The caption reads: "Defeated by roses. Near Turin's Lingotto station, along a lonely path, Miss Guida Concetta Rinino, 28 years old, who was bringing a nice bunch of roses to a relative, was accosted by an unknown young man. The young woman, rather than losing heart, defended herself with extraordinary energy, using the bunch of flowers as a weapon. So it was that the scoundrel, his face all scratched up, had to flee. (Drawing by Walter Molino.)"

teaboot

Incredible. At a distance I understand how the woman might appear to be the abuser and the man the sympathetic victim, but the second you zoom into the man’s face the pink-cheeked rage- not remorse, or rejection, or embarrassment- not heartbreak or despair- but RAGE- the deeper story speaks itself into your suspicions.

And the bit where they’re HER roses? Almost a relief, but also sadder, as she will arrive at whatever event without them, or with them destroyed.

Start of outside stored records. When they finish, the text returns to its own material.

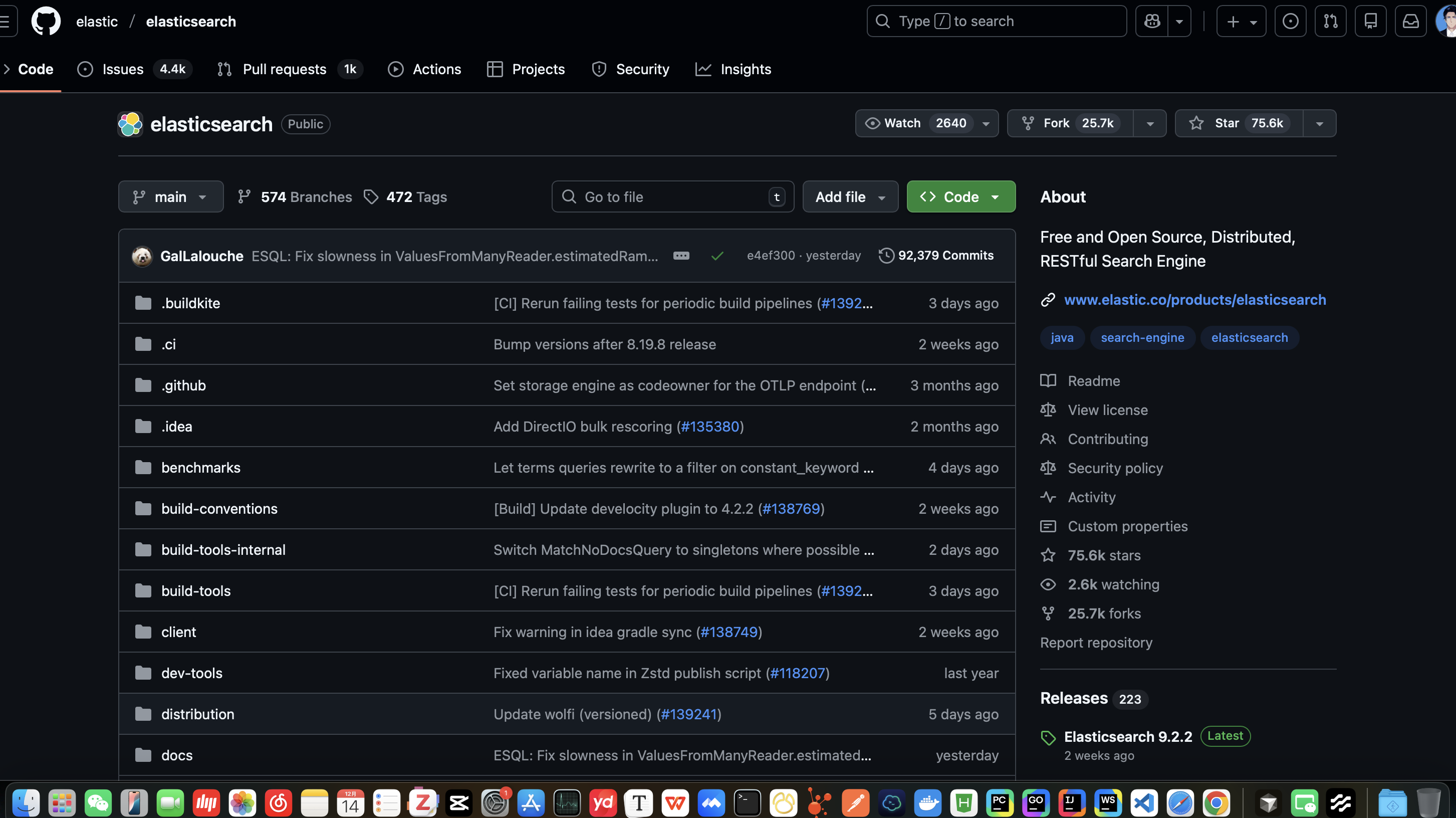Click the search-engine topic tag
The height and width of the screenshot is (818, 1456).
pyautogui.click(x=1142, y=337)
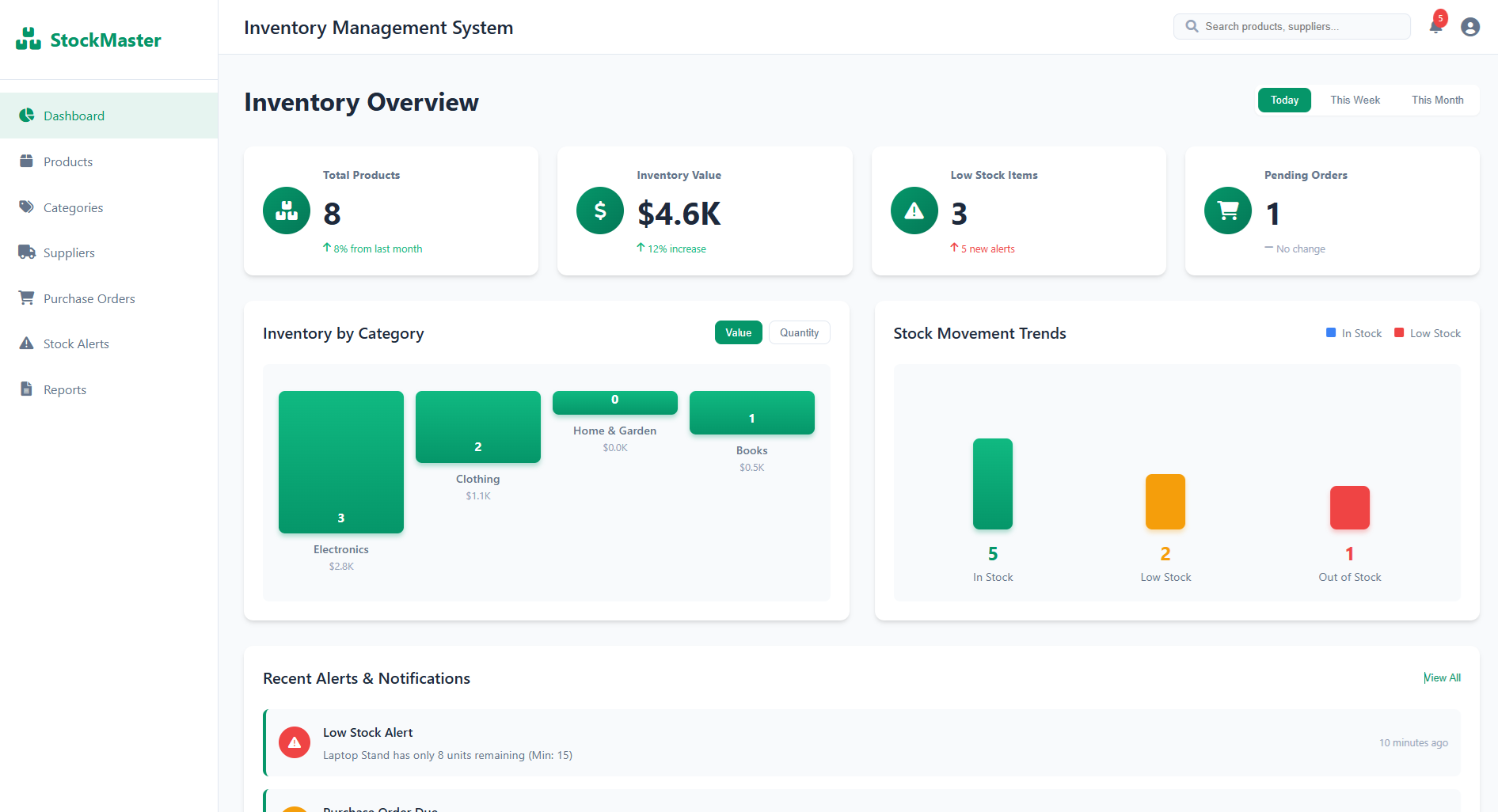The height and width of the screenshot is (812, 1498).
Task: Switch to the This Month tab
Action: (x=1437, y=100)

Do you think when the righteous anger and anxiety and annoyance fade, when she arrives at her destination- will her loved ones applaud her? Will she be proud? Will her hands shake? Will she walk home with company from then out, and for how long?

In this moment, she is provoked into anger. Anger is good- it appears strong. But look at his face. Would you put it past him to linger there after dark, in case she returns alone?

What story will HE tell, of ‘I was perfectly polite, but she didn’t even give me a chance- women like that, they’d swoon for a jerk in a heartbeat, but kind and flattering men like me?…”

I love this piece. It paints both stories while illustrating the power dynamics and struggles at play. This should be shown in art classes

elecktrum

Beat his ass, sister!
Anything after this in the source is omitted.